Provided material
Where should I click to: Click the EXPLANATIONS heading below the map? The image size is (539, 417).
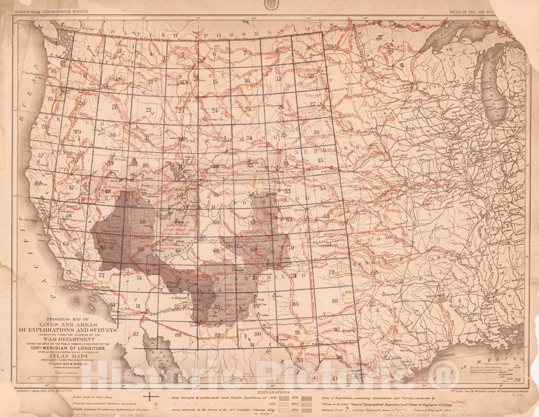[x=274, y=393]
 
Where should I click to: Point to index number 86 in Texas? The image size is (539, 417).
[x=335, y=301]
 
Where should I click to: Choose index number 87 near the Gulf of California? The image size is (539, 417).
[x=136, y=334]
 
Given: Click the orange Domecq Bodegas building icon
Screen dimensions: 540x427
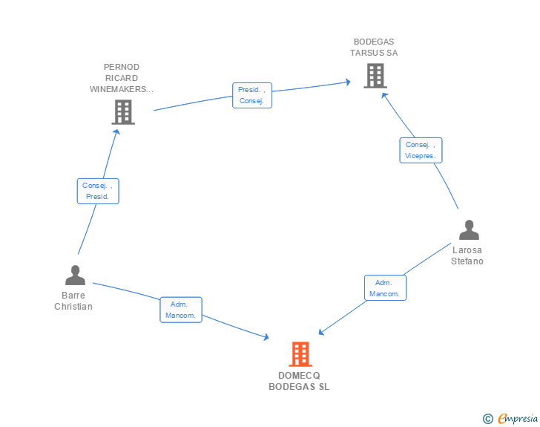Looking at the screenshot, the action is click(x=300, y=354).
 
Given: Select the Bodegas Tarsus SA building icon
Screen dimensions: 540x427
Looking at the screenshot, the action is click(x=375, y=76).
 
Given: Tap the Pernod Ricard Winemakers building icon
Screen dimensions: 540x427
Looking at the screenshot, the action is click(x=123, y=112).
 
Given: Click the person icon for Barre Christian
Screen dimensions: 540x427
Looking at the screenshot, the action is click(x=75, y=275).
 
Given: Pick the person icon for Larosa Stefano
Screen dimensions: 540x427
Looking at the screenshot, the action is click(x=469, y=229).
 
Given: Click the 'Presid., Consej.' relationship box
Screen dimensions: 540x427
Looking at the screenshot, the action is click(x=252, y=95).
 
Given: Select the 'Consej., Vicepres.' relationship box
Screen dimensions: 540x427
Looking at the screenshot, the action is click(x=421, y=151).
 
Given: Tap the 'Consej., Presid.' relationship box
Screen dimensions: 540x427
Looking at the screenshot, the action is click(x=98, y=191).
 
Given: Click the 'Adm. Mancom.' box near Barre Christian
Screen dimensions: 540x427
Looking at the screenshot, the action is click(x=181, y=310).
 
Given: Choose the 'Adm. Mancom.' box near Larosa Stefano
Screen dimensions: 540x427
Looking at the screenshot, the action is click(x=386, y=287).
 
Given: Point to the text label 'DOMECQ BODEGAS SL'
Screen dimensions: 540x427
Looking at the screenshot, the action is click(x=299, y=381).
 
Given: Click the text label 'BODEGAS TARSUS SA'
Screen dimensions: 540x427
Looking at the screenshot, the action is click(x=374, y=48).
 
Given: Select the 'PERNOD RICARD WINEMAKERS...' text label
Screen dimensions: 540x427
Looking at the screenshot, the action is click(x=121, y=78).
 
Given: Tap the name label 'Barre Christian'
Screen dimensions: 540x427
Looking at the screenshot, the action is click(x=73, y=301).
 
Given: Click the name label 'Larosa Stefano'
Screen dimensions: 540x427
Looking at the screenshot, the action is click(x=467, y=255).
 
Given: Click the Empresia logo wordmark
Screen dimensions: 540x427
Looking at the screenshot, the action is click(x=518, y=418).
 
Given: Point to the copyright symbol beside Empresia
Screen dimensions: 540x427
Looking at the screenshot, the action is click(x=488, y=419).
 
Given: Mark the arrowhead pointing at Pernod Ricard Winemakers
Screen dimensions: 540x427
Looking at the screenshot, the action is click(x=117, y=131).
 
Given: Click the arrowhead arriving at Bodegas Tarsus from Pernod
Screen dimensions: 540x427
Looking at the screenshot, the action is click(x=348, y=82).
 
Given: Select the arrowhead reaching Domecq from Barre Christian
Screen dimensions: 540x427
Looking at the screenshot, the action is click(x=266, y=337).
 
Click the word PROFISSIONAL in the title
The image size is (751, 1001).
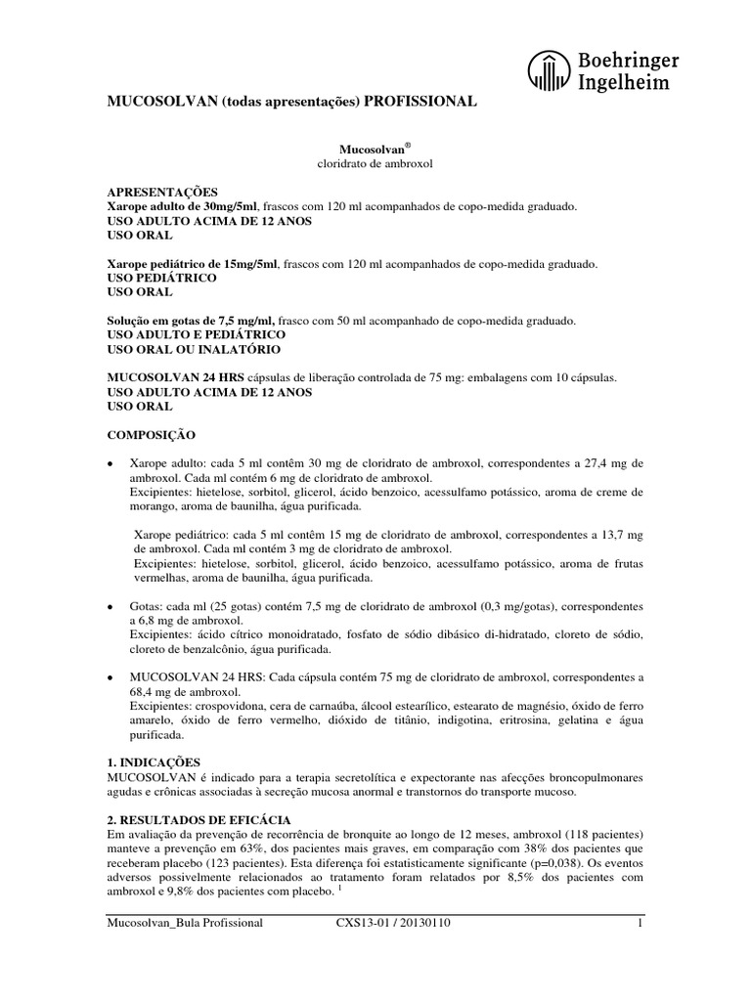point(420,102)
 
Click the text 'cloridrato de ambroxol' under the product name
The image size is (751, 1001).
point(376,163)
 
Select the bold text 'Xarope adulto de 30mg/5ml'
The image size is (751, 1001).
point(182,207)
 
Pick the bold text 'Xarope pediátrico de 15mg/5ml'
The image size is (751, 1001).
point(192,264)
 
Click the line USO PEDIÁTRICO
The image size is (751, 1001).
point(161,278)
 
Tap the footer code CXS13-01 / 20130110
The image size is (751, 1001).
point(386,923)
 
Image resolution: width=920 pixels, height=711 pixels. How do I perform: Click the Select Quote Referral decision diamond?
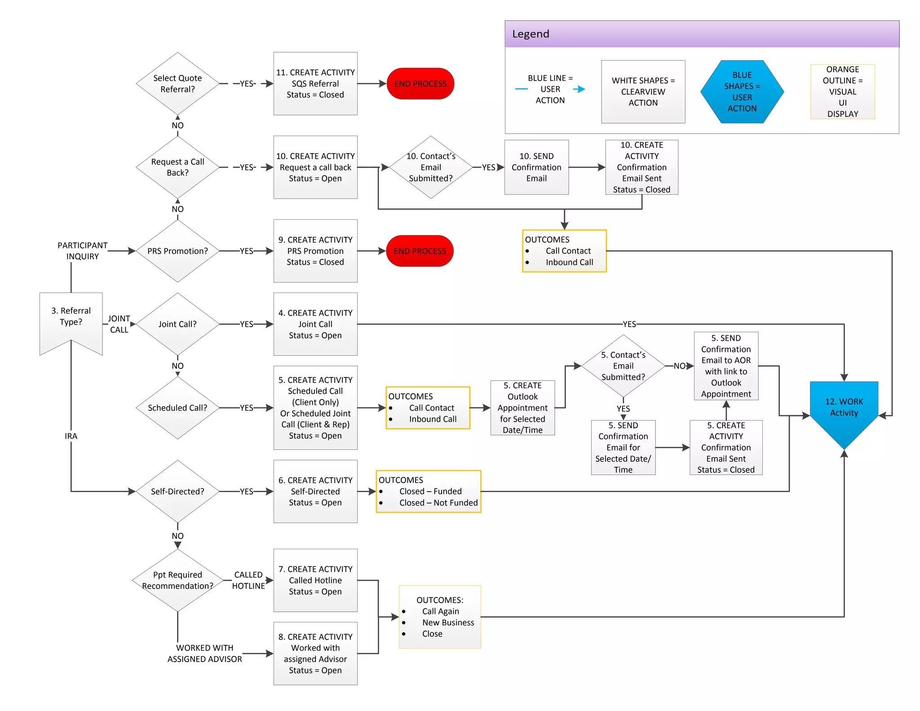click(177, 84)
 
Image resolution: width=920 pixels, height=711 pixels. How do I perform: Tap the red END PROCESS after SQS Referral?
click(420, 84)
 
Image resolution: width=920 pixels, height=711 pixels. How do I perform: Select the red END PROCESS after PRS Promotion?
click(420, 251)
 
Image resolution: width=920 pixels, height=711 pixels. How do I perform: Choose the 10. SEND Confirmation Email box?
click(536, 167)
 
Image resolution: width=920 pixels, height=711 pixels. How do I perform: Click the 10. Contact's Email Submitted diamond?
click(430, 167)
...
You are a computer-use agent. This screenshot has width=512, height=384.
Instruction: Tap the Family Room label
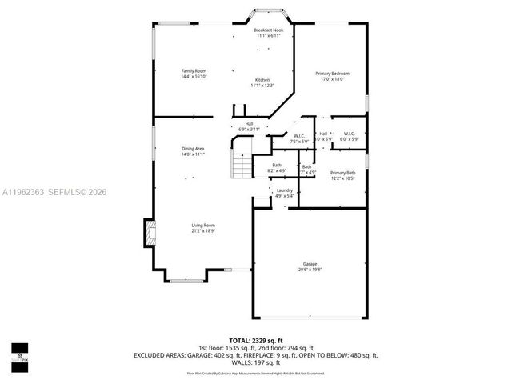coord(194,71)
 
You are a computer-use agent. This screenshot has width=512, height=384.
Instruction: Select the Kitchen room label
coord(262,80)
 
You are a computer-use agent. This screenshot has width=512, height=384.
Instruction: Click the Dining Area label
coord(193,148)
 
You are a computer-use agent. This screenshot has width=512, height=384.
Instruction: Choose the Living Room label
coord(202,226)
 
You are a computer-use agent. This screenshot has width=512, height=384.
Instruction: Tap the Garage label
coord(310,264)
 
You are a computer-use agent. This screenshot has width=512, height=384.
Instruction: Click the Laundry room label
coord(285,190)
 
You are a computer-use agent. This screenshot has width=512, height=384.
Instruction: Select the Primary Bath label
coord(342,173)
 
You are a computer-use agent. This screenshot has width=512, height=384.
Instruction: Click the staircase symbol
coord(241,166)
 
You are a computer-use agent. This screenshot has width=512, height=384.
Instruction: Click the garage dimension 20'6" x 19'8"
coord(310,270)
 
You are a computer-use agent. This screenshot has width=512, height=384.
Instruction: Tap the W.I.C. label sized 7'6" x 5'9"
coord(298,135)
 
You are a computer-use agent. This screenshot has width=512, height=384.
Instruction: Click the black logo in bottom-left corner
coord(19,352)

The request
Quote everything in the data from the line containing "after PRS Promotion?" down to the line containing "click(536, 167)", both lines included, and nothing else.

Answer below
Image resolution: width=920 pixels, height=711 pixels. How do I perform: Select the red END PROCESS after PRS Promotion?
click(420, 251)
 
Image resolution: width=920 pixels, height=711 pixels. How do I perform: Choose the 10. SEND Confirmation Email box?
click(536, 167)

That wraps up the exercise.